Question 3-16 reads:

Alpha-Mn has a cubic structure with side length a=0.8931 nm and a density of 7.47 g/cm^3. Beta-Mn has a different cubic structure with side length a=0.6326 nm and a density of 7.26 g/cm^3. The atomic weight of manganese is 54.938 g/mol and the atomic radius is 0.112 nm. Determine the percent volume change that would occur if Alpha-Mn transforms to Beta-Mn.

When the problem says "cubic structure", that is on the atomic level with how the atoms are arranged.

Question 3-50 reads:

You would like to sort iron specimens, some of with are face centered cubic and others body centered cubic. Design an x-ray diffraction method by which this can be accomplished.



thanks
Scott
Link Posted: 8/31/2004 11:03:29 AM EST

USNA EE Final Exam:

"Using this paperclip, this piece of string, the battery from your calculator, and your working knowledge of electrical engineering, construct a working model of the Aegis SPY-1A radar."

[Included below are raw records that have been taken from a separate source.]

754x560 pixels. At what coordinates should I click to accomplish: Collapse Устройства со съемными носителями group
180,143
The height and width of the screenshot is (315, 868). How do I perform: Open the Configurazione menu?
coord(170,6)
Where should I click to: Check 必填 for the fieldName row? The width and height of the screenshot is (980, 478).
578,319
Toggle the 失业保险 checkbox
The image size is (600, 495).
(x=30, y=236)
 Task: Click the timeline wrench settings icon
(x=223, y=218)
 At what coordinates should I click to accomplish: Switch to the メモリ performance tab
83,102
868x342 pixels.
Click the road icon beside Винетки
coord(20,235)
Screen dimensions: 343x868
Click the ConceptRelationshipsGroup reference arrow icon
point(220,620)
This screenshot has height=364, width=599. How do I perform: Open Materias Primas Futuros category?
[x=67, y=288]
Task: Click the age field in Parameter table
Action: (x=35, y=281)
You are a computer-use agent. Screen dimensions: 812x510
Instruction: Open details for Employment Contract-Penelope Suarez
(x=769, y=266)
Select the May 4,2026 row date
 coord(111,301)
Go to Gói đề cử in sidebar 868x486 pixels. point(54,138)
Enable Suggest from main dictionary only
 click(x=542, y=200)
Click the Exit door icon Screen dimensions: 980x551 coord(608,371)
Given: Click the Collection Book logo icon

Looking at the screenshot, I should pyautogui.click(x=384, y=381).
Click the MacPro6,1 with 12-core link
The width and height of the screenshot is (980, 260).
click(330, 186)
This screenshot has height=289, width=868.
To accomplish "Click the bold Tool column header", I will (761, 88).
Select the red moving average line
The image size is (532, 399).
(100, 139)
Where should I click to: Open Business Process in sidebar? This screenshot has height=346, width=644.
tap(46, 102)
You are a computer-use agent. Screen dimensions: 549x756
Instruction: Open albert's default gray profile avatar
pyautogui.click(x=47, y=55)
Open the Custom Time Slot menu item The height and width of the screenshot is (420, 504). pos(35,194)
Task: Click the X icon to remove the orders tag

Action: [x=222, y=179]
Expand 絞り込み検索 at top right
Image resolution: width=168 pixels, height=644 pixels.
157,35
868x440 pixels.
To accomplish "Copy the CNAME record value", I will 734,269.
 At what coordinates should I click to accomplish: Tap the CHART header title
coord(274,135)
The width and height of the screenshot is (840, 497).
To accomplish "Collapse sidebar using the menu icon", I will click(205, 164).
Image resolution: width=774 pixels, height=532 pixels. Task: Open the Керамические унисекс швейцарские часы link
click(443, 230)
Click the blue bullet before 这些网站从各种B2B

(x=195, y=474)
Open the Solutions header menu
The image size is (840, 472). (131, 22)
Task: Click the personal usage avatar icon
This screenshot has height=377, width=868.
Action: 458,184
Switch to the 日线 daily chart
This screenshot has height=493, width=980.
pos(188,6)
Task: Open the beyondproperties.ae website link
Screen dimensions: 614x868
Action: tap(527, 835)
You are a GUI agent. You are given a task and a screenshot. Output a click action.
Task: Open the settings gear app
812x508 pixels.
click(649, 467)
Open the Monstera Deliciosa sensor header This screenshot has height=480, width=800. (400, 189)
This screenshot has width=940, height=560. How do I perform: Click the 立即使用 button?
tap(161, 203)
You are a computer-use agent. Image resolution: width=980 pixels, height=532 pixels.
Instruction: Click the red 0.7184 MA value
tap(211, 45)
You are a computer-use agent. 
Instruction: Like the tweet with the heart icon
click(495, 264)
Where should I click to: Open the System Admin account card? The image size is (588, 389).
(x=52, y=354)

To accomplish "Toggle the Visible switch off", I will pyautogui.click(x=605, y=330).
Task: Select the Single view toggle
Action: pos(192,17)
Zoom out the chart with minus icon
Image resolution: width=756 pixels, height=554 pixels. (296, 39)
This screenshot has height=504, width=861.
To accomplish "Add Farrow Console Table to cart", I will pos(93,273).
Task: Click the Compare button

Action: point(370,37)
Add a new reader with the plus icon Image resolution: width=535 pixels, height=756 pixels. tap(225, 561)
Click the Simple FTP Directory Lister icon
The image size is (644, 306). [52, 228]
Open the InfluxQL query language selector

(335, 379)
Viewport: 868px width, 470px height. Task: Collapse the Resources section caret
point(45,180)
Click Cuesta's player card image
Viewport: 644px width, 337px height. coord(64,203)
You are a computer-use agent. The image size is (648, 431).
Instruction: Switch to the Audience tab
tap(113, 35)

Sorry, dude, but I almost failed Materials, and I don't have my books handy (yes, I kept them) otherwise I'd be happy to help.....
Link Posted: 8/31/2004 11:04:09 AM EST
thats tough, I'm a chemist and I think you need different help than I can give
Link Posted: 8/31/2004 11:06:23 AM EST
UHHH 2+2 = 10 YEAH!

This is why I am POLS major, Izz stupidzz in mathzz!
Link Posted: 8/31/2004 11:17:42 AM EST
3-16 is just dimensional analysis. Mass is conserved, therefore 1gram A = 1 gram B, use the densities to calculate volume change.

It;'s been too long for me to know the xray solution off the top of my head
Link Posted: 8/31/2004 11:18:53 AM EST
yeah 3-16 is sort of a trick question in that they give you way too much info.
Link Posted: 8/31/2004 11:25:19 AM EST
Volume of Alpha = 0.8931 ^ 3 = 0.7124

Volume of Beta = 0.6326 ^ 3 = 0.2532

Difference = 0.4592

% difference is -64.5%

That said, I have no idea how Alpha would convert to Beta, or even if it can.....
Link Posted: 8/31/2004 12:39:35 PM EST

Originally Posted By ROKIT88:
3-16 is just dimensional analysis. Mass is conserved, therefore 1gram A = 1 gram B, use the densities to calculate volume change.

It;'s been too long for me to know the xray solution off the top of my head



Could you explain this further? I am not quite following how you would calculate the volume change from the densities?
Link Posted: 8/31/2004 12:45:11 PM EST
[Last Edit: 8/31/2004 12:46:03 PM EST by ajm1911]
sorry i was wrong
Link Posted: 8/31/2004 1:54:00 PM EST
ROKIT88's solution yields the mass change, that's why you don't understand.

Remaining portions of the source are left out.